Sebacina is a genus of fungi in the family Sebacinaceae. Its species are mycorrhizal, forming a range of associations with trees and other plants. Basidiocarps (fruit bodies) are produced on soil and litter, sometimes partly encrusting stems of living plants. The fruit bodies are cartilaginous to rubbery-gelatinous and variously effused (corticioid) to coral-shaped (clavarioid). The genus has a cosmopolitan distribution.
The genus was first published in 1871 by Louis and Charles Tulasne who had discovered that two species (Sebacina incrustans and Sebacina epigaea) previously referred to Corticium or Thelephora possessed septate basidia, similar to those found in the genus Tremella. Although it was unusual at that time to separate fungal genera on purely microscopic characters, Sebacina was erected for effused, Corticium-like fungi with tremelloid basidia.
Subsequent authors added many additional species of corticioid fungi with septate basidia to the genus. Most, however, proved unrelated to Sebacina. In 1957 Ervin referred some Sebacina species to Heterochaetella, Bourdotia, and Exidiopsis. In 1961, Wells transferred all Sebacina species having clamp connections on their hyphae to the genus Exidiopsis, retaining Sebacina for the minority of species lacking clamp connections.
Molecular research, based on cladistic analysis of DNA sequences, has shown that Sebacina as previously understood includes the genus Tremellodendron (established for a group of species with coral-like basidiocarps), but does not include some species that are not closely related to the type. These latter species have been placed in the genera Helvellosebacina and Paulisebacina.
Fruit bodies are typically cartilaginous or rubbery-gelatinous. In effused species (those that spread out loosely or flat), they are formed on the soil surface or in leaf litter, often encrusting fallen twigs and debris, sometimes encrusting the stem bases of living plants. In the type species, irregular or coral-like outgrowths may also be produced. In some species, fruit bodies are entirely coral- or net-like. Spores are white in mass.

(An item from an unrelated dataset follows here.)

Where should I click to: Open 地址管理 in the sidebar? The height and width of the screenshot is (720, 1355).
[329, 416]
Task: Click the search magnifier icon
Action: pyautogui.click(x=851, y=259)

Fruit bodies are composed of hyphae lacking clamp connections in a gelatinous matrix. In several species the hyphal system is dimitic. The spore-bearing surface is initially covered in a layer of weakly branched hyphidia below which the basidia are formed. The basidia are tremelloid (ellipsoid and vertically septate), giving rise to long, sinuous sterigmata or epibasidia on which the basidiospores are produced. These spores are typically ellipsoid to oblong.
Sebacina species were assumed to be saprotrophic until DNA analysis of mycorrhizal roots showed that they were ectomycorrhizal plant associates.